How to use Kaggle API to download datasets in R

Luis Durazo
MCD-UNISON
Published in
2 min readNov 29, 2020

--

Kaggle has its own officially supported Python library to consume its API, this small tutorial is focused on doing a small portion of what that API can do in a very quick, very easy example for those who wish to automate dataset downloading in their own projects, specially those datasets that come bundled in a zip file, for datasets that have direct download please refer to the unofficial R API package.

TL;DR — Here's the code:

install.packages(c("devtools"))
devtools::install_github("ldurazo/kaggler")
library(readr)
library(kaggler)
kgl_auth(creds_file = 'kaggle.json')
response <- kgl_datasets_download_all(owner_dataset = "andrewmvd/violence-against-women-and-girls")

download.file(response[["url"]], "data/temp.zip", mode="wb")
unzip_result <- unzip("data/temp.zip", exdir = "data/", overwrite = TRUE)
violence_data <- read_csv("data/makeovermonday-2020w10/violence_data.csv")

Step by step guide:

Install devtools from CRAN:

install.packages(c("devtools"))

Then, with devtools install my fork of the unofficial R API library

devtools::install_github("ldurazo/kaggler")

* [Short problem]: According to the page on downloading Kaggle datasets in R, what file is passed to kgl_auth as the credentials file?

* [Recorded information]:
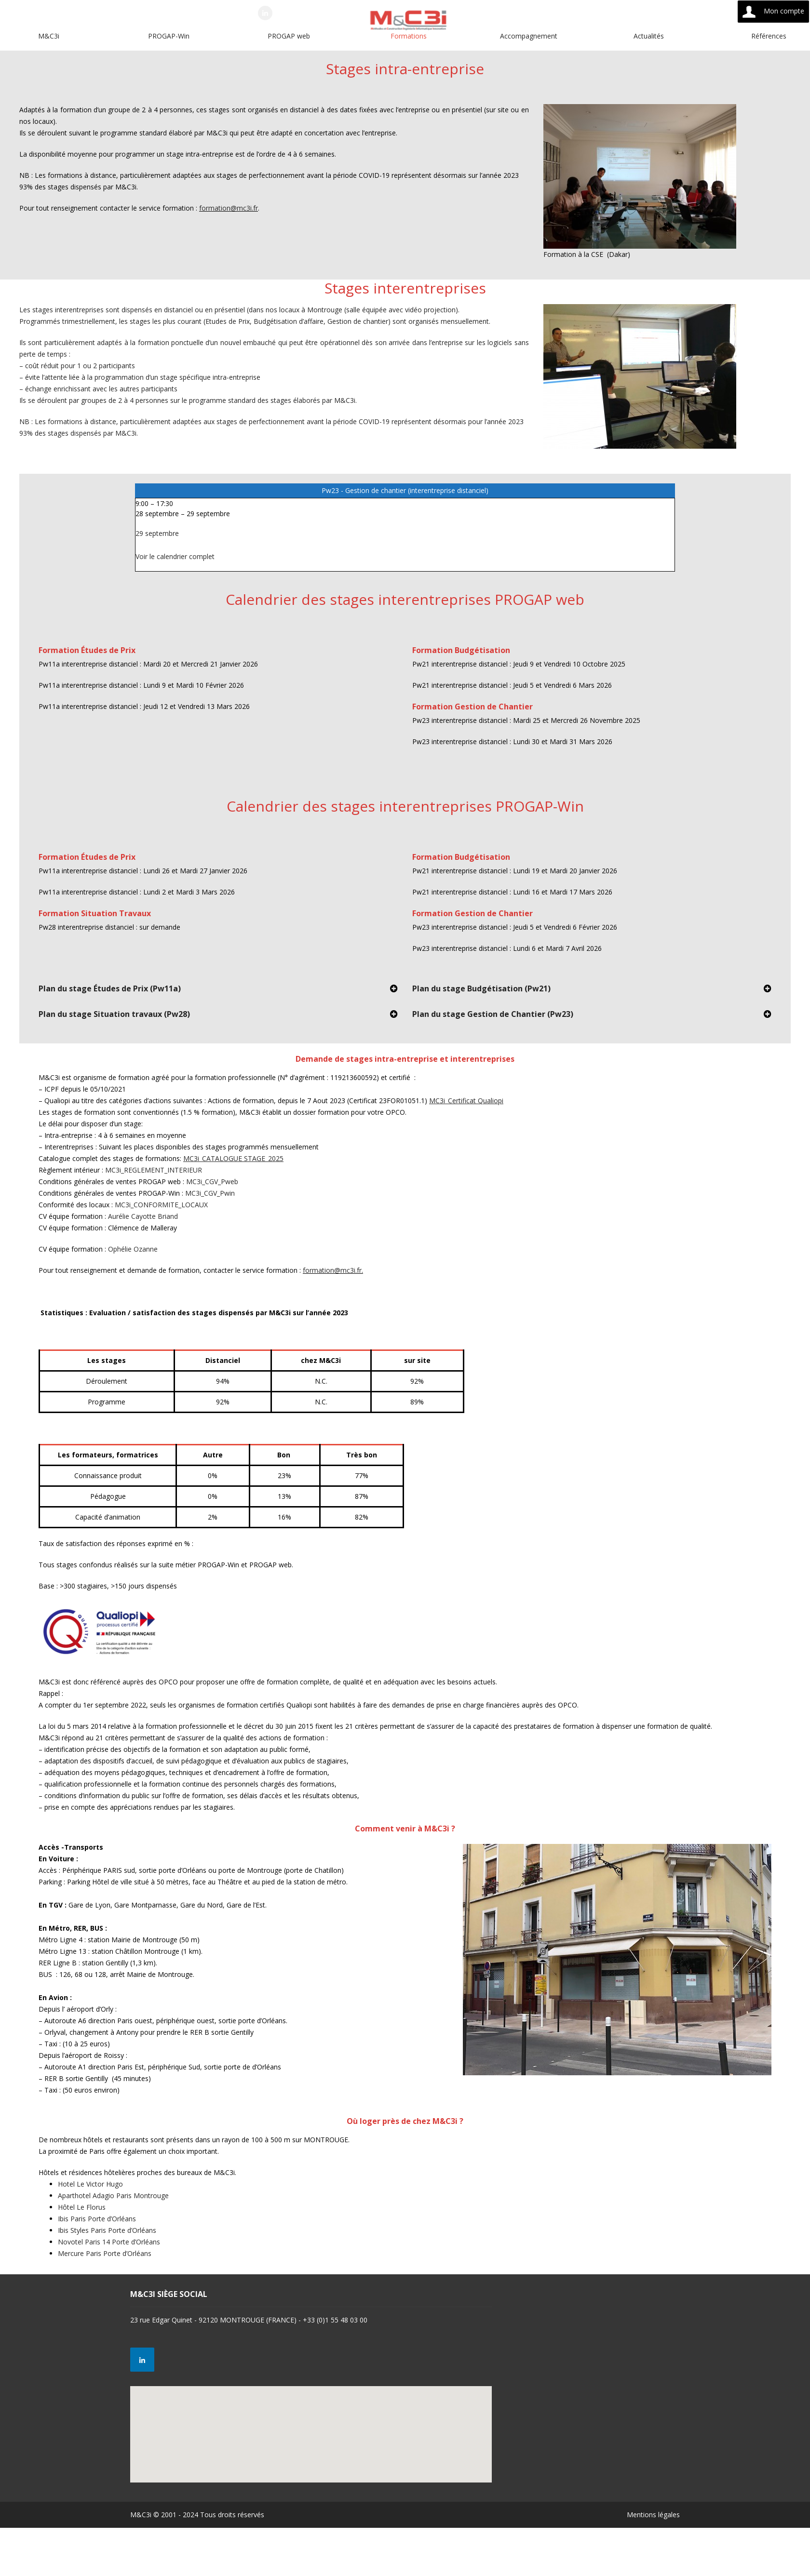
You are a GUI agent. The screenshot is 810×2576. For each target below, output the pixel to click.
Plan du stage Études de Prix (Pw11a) (110, 988)
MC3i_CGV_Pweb (212, 1181)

* [Exercise solution]: kaggle.json